As mudanças têm de existir. Isso é normal e as coisas são sempre diferentes. Atenção, não acho que o meu lugar deve estar reservado apenas porque estive bem no Euro-2004 e no Mundial-2006. Nada disso, o passado vive nos museus. Mas agora, nesta campanha, vi convocatórias que não existem, que é para não dizer outra coisa. Mas não vale a pena pensar nisso. De certeza que quem está na selecção merece a confiança do seleccionador. O que interessa é o que sinto e isso foi expresso na cara dele.

Uma vez disse: "Sou um jogador de grandes golos."

Quando se está confiante e as coisas correm bem, até se pode chutar de baliza a baliza. No Euro-2004, contra a Holanda, queria fazer aquele golo [remate cruzado, fora da área]. Mas às vezes sai de uma forma... e fica-se a pensar: "Mas eu fiz mesmo aquilo?" Se calhar foi da bola, aquela bola dava muitas curvas, ainda bem que deu aquela [risos].

Foi o golo da sua vida?

Sim, um dos melhores e dos mais importantes. Também fiz dois golos ao Braga, pelo FC Porto, muito bons. Outro à Holanda, no Mundial. Marquei um na Rússia muito bom, foi o único.

O único? Só um golo na Rússia?

Só! Não estive lá muito tempo! Estava à espera de cinco anos [continua a rir].
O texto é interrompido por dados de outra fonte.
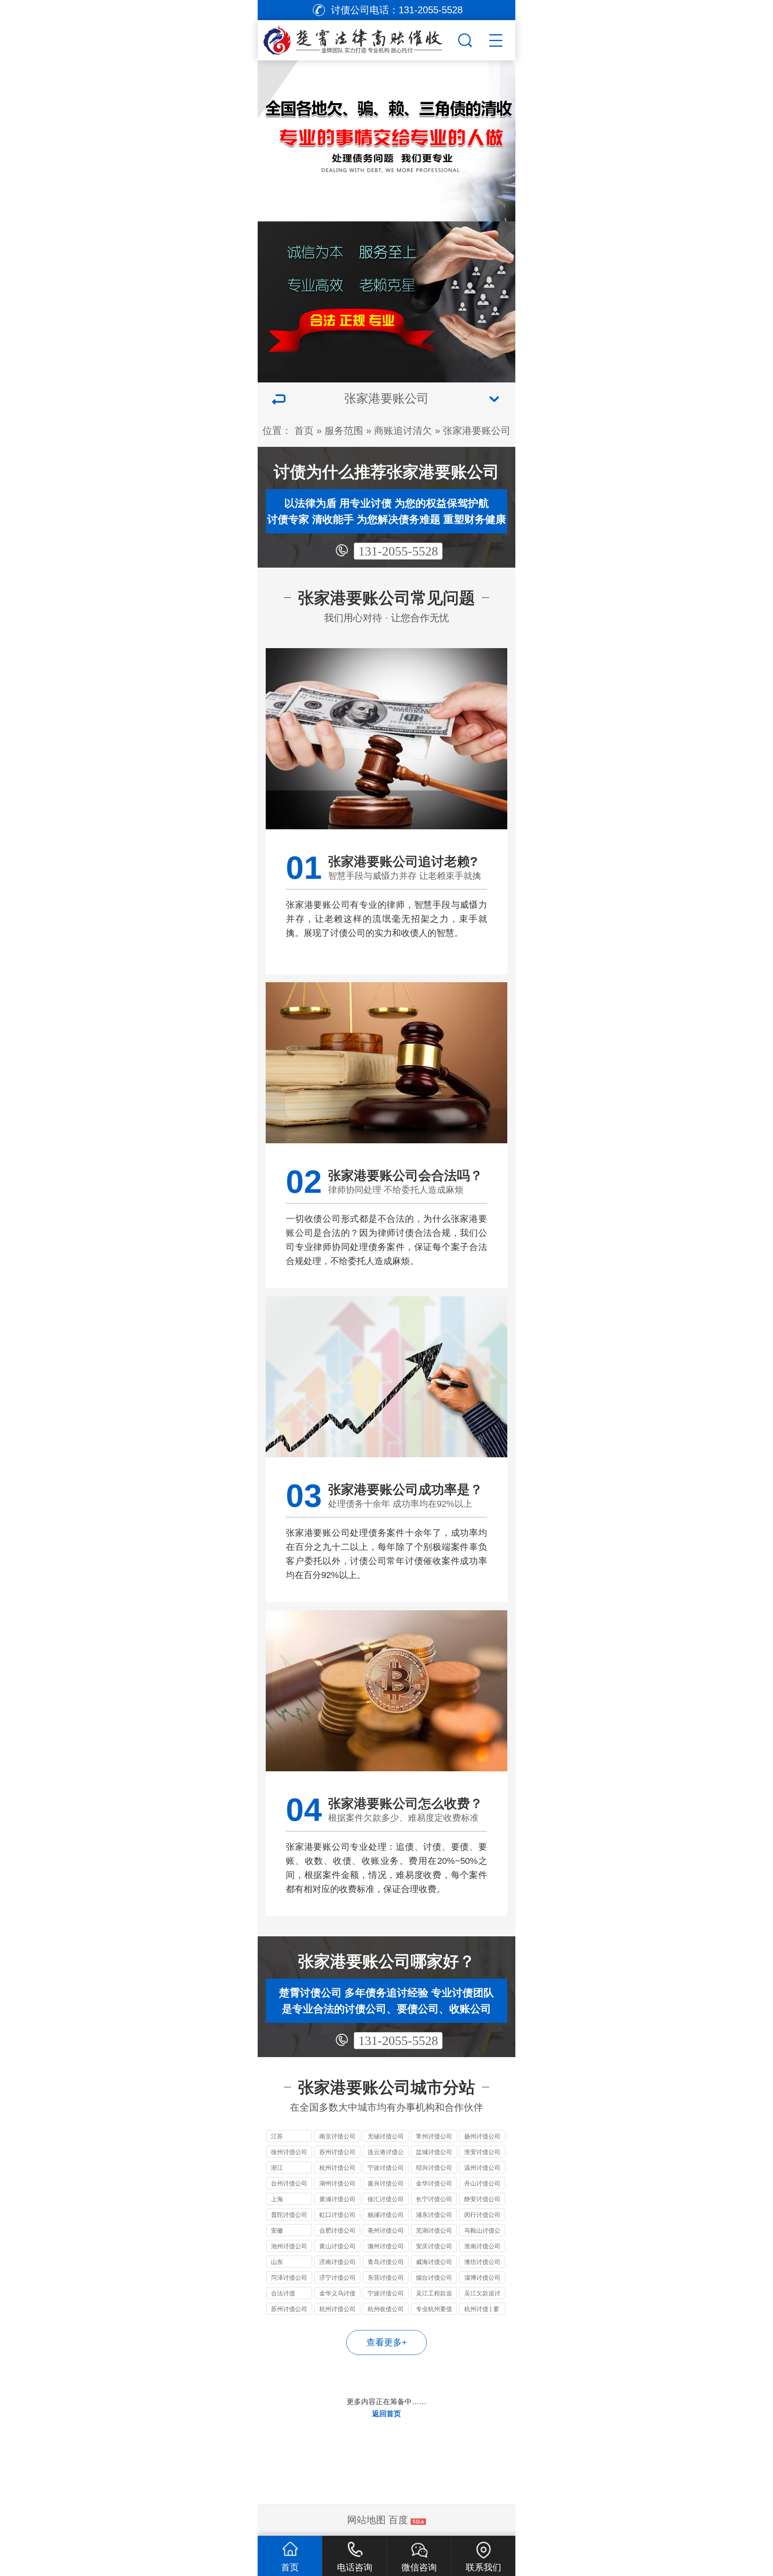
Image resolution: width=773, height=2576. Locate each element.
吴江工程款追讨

Que vida era aquela em Moscovo? Passou uma reportagem na SIC. Tinha uma casa que parecia um castelo!

Íamos aos restaurantes e tínhamos de dar uma comissão de dez por cento aos empregados. Era incrível, treinávamos de manhã e de tarde íamos para o centro. Só que no caminho demorávamos duas horas! O trânsito era infernal! Depois estávamos por ali, jantava-se e ficávamos pelo restaurante porque os restaurantes tinham bar. De resto, era compras, estar em casa, andar com a malta.

Havia muita vodca e pouca cerveja?

[não responde, apenas sorri] Aquilo é de mais. É bom para ir quatro ou cinco dias de férias. É bonito, uma cultura diferente. As pessoas são muito desconfiadas, talvez pelo passado. Faz muito frio, mas saquei muita coisa boa.

Ainda vai jogar no Sporting?

Não quero arrastar-me nos relvados, não quero chegar a Portugal e que me chamem chulo ou digam que estou velho. Em Portugal acha-se que aos trinta anos estamos velhos para jogar futebol. O Sporting é o clube do meu coração, o meu pai fez-me sócio logo de pequenino, tenho carinho mas não está nos meus planos jogar lá.

Se cumprir o contrato com o Colónia (dois anos), fica tarde?

Não, não... não quero acabar em Portugal. Mesmo antes de vir para aqui coloquei a hipótese de acabar a carreira. Acabei por assinar por dois anos . Depois logo se vê. Enquanto tiver vontade de me levantar cedo e vir para o treino, o que já é um bocado difícil, ainda continuo. Mas estou preparado para terminar.